Катит поток, не разбирая дороги,
возле бутонов воронками завиваясь,
плещет в края, гомонит, обжигает ноги —
все для того, чтобы жизнь проросла, как завязь…
Е. В. Невзглядова. О стихе. СПб., Издательство журнала “Звезда”, 2005, 272 стр.
Книга литературоведа Е. В. Невзглядовой (поэта Елены Ушаковой) названа вослед одноименному исследованию Б. В. Томашевского. Автор развивает свой взгляд на “проблему стихотворного языка”, пытается формализовать зыбкую грань между стихом и не-стихом, следуя в своих построениях достижениям русской формальной школы, в первую очередь Тынянова и Эйхенбаума. С кем-то полемизируя (М. И. Шапир, Ю. Б. Орлицкий), с кем-то соглашаясь (М. Л. Гаспаров), с кем-то вступая в сложные взаимоотношения притяжения/отталкивания (А. К. Жолковский), автор демонстрирует бесспорную стиховедческую эрудицию и безукоризненную логику. Другое дело, что в теоретической части книги нет и следа того “структурализма с человеческим лицом”, образец которого преподали нам старшие корифеи московско-тартуской семиотической школы.

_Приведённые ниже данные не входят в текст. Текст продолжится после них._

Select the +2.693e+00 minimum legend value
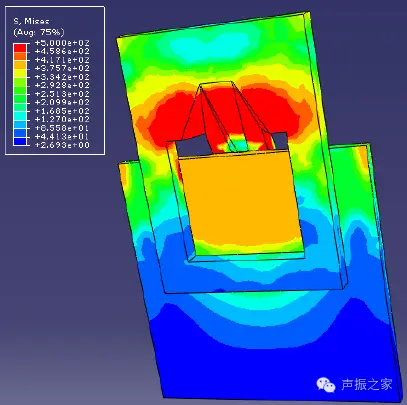The width and height of the screenshot is (407, 405). pyautogui.click(x=62, y=145)
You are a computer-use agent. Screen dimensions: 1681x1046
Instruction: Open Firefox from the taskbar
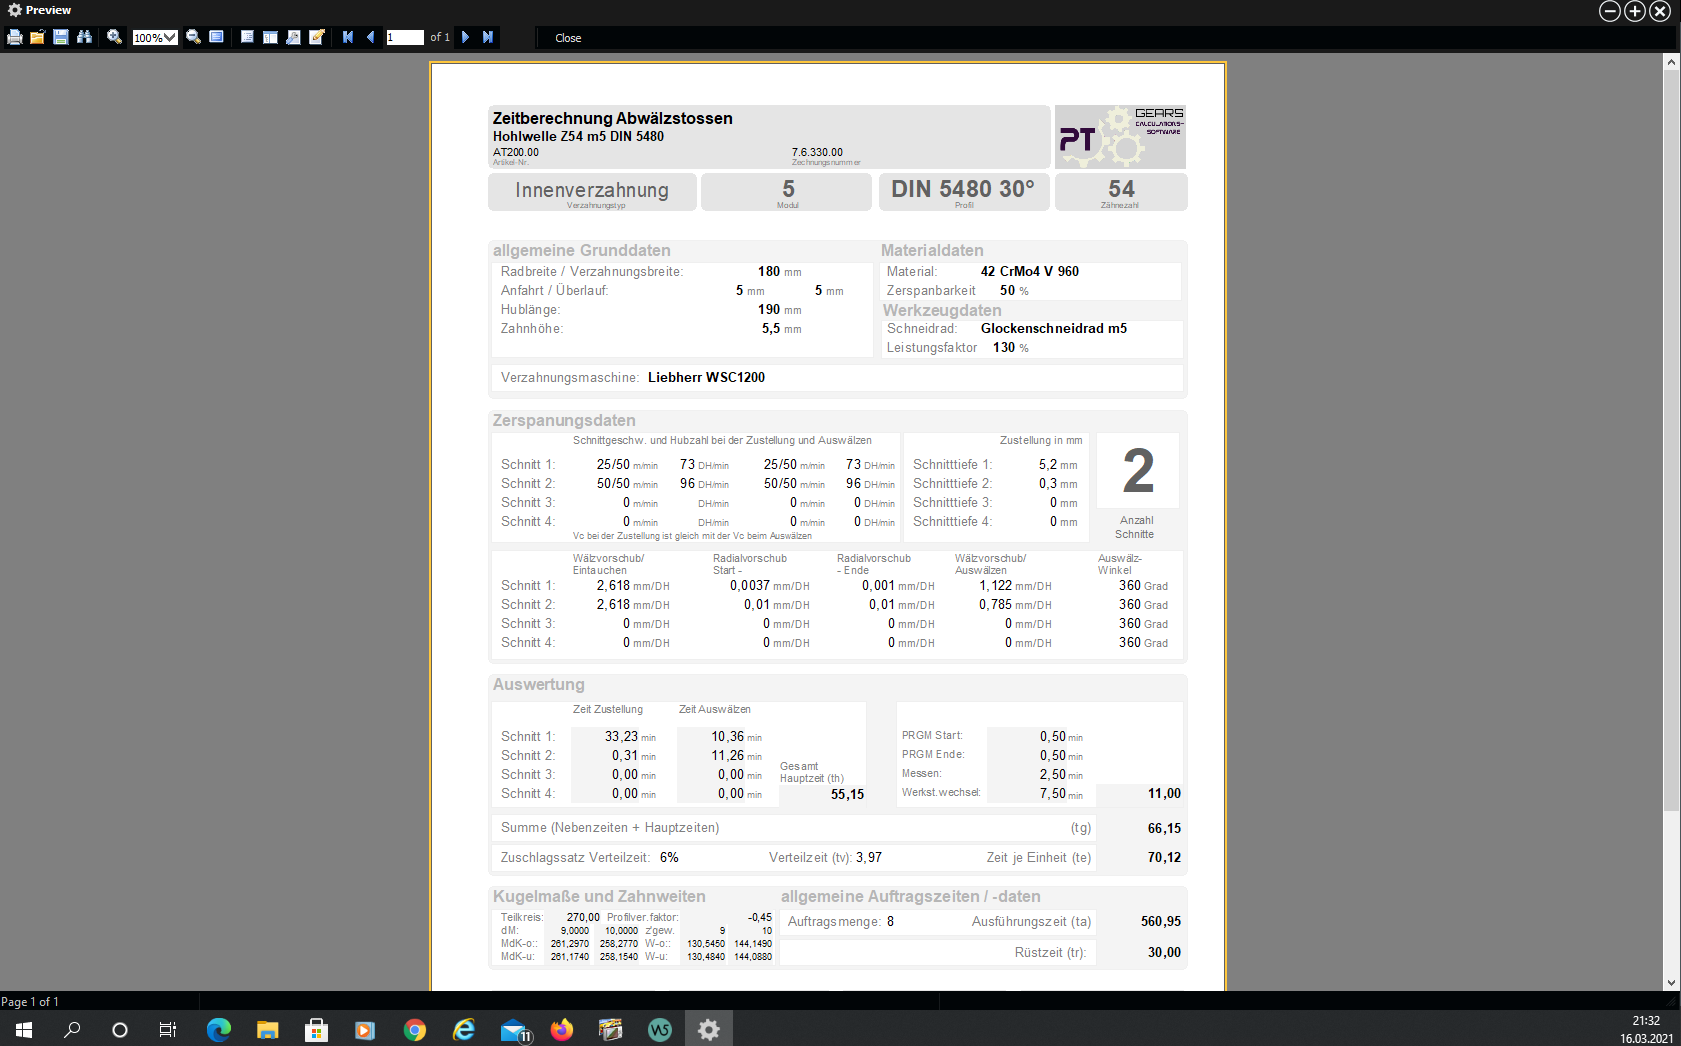point(562,1029)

Не будучи удовлетворенной определениями учителей-формалистов, исследовательница находит объяснение “странностям” поэтической речи в интонационной теории стиха. Определение бесспорное: о том, что стихи — это интонация, неоднократно говорила Ахматова. Впрочем, уверен, нечто подобное говорилось либо интуитивно ощущалось пишущими и до Ахматовой. Уверен также, что всякий серьезно пишущий со сказанным согласится. Вопрос в другом — в предельной субъективности, с которой, обращаясь к конкретным текстам, исследователь трактует “лингвистические механизмы” интонационной теории стиха. Всякий знакомый с математической логикой знает, что можно построить бесконечное число внутренне непротиворечивых моделей (в данном случае — теорий). Проблема в том, что число не только внутренне непротиворечивых, но и жизнеспособных моделей — то есть тех самых интонаций, которые делают записанные столбиком рифмованные строчки стихами, — чрезвычайно ограниченно. Я бы сказал: дозировано. Субъективизм исследователя наиболее нагляден в предлагаемом очерке “молодой” питерской поэзии. Не хочу никого обижать, но при чтении приводимых автором обширных цитат возникает единственный вопрос: чьей интонации здесь больше, Кушнера или Бродского? Так и так получается дурно. Не нужен никому ни второй Бродский, ни второй Кушнер. Стихи их — каждого — замечательны и драгоценны. Драгоценны именно своей уникальностью, интонацией, которая, будучи калькирована, превращается в осетрину второй свежести.